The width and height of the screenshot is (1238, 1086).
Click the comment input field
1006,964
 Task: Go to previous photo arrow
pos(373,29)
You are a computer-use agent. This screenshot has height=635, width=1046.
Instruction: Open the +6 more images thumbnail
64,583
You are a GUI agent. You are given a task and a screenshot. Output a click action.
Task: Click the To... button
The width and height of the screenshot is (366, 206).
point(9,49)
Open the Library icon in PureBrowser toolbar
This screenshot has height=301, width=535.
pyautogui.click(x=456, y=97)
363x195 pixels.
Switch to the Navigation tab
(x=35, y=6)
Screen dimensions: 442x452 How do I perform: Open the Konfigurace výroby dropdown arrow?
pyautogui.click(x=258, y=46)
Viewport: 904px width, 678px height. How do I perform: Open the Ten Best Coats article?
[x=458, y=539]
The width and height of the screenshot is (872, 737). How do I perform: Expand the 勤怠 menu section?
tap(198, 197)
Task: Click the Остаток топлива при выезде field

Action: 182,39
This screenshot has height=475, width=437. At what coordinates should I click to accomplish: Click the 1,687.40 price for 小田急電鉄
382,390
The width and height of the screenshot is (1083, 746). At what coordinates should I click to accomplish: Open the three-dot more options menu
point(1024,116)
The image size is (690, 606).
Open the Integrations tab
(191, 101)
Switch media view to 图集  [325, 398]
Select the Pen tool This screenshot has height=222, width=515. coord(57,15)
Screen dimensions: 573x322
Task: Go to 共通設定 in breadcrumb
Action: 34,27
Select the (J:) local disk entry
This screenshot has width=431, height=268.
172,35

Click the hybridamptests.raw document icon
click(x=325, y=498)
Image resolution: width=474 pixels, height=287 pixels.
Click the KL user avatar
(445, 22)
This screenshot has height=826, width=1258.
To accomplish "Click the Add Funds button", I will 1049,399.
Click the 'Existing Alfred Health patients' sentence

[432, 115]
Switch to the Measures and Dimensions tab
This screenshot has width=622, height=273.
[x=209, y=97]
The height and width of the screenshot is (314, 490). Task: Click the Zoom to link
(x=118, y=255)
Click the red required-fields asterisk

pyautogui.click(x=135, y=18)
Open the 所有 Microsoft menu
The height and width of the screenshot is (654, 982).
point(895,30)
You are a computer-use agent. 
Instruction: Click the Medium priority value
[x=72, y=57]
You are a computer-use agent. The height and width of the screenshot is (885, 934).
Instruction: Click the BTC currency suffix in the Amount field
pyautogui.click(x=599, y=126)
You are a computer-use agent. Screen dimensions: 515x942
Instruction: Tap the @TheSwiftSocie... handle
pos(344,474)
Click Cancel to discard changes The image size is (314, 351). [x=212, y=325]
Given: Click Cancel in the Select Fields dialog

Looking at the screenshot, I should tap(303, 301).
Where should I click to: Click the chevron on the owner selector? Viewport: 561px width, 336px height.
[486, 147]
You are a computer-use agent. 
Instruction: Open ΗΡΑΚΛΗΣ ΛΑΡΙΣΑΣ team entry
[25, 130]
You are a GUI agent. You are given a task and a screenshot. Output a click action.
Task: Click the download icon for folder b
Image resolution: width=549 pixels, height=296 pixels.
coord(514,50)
+++++
• What you have to do:
Among the entries, how many lines include the string "agent"? Please reply with only the number.

• Output of the task:
7